250 grams of brown lentils
250 grams of macaroni, cooked al dente, any shape (shells, bows, elbows)
3-4 tbsp of flour
3-4 tbsp of tamarind paste, soaked in hot water for a couple hours
5-6 cloves of garlic, crushed
1 large onion, peeled and finely sliced
2 bunches of cilantro and dill, finely chopped
half a loaf of pita bread, torn into little pieces
Boil the lentils in a pot of salted water, then cover and let simmer until half-cooked. Do not drain! Add the macaroni to the pot of lentils.
Rub the soaked, softened tamarind paste between your fingers over a strainer, letting the juice fall through into a bowl. Extract as much juice as possible out of the paste. Add the juice to the pot of lentils and macaroni.
Dissolve 3-4 tbsp of flour in a bit of cold water, stirring till smooth. Add this to the pot of lentils and macaroni, and stir immediately. The contents of the pot will thicken. You want the consistency to be pretty thick. Add more flour-dissolved-in-water if necessary.
Add half of the crushed garlic, half of the chopped cilantro and dill to the pot, and let it simmer for another 5 minutes or so. Add salt if needed. Set the pot aside.
In a frying pan, heat some olive oil, and fry the sliced onions till crispy and golden. Take the onions out and let them drain on a paper towel.
Pour the olive oil left over from your frying pan into the pot of lentils and macaroni. Give it a good stir.
Sautee the rest of the crushed garlic and chopped cilantro and dill in another couple tbsp of olive oil. Stir while sauteeing, until the greens wilt a bit. Set aside.
Fry the torn pieces of pita bread until golden and crispy. Note: In the original dish, they do not use pita bread. The women traditionally prepare a special dough, and roll it out very thinly. They then cut the dough into little pieces and fry it. Pita bread is a much easier and equally tasty substitute.

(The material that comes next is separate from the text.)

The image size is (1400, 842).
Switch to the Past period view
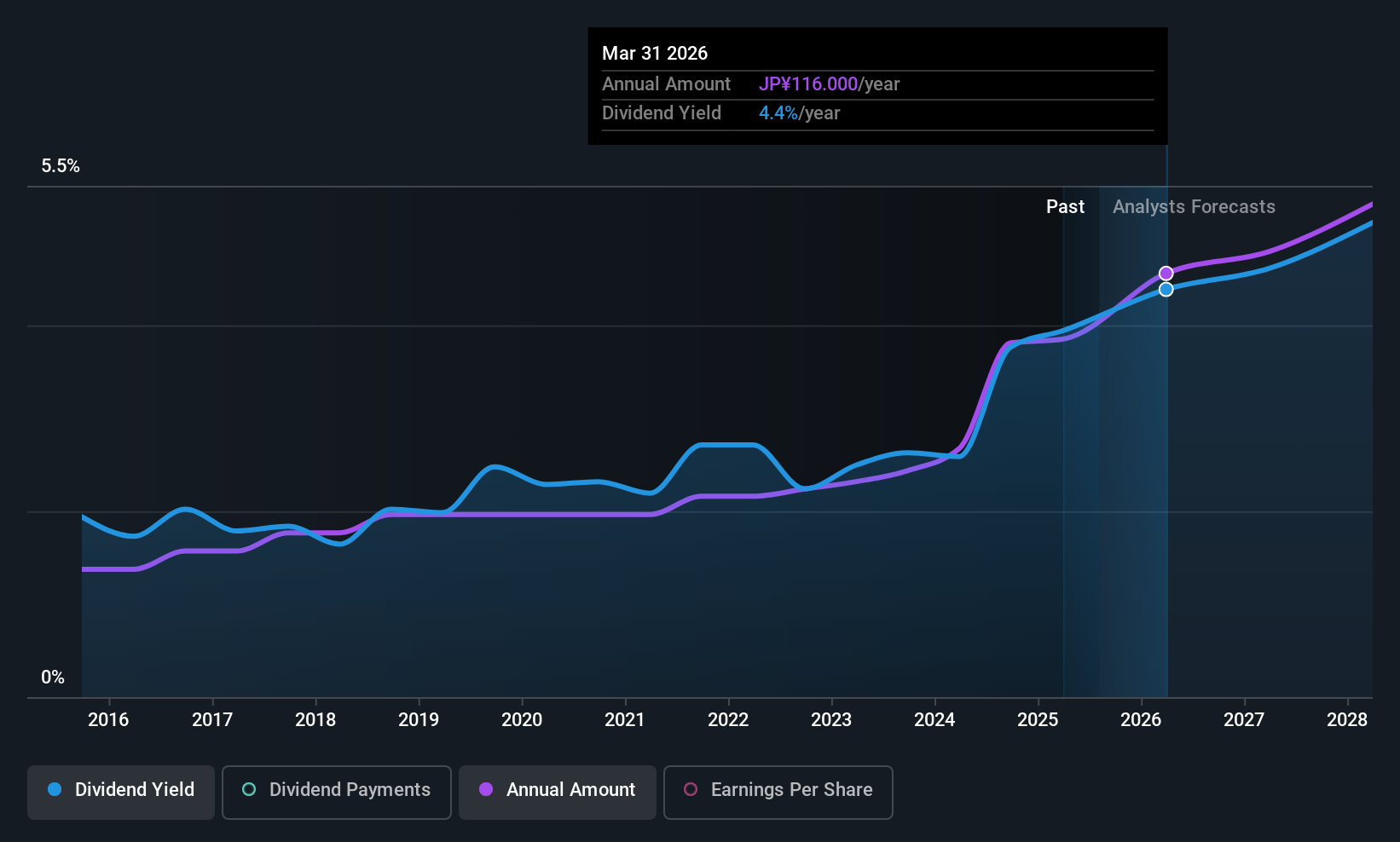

Now, to assemble: In a baking/casserole dish, pour the lentils+macaroni mixture. Spread it out evenly. Sprinkle the crispy pita bread chips all over the top. Sprinkle the fried onions on top of that. Finally, scoop little spoonfuls of the sauteed garlic+cilantro+dill over everything decoratively.
Chill. Eat with a spoon! The tamarind juice gives the dish a bit of sourness, and the garlic with the greens is a powerful burst of flavor. I know, it looks kind of strange but I think it’s really tasty, and I am glad they introduced me to it!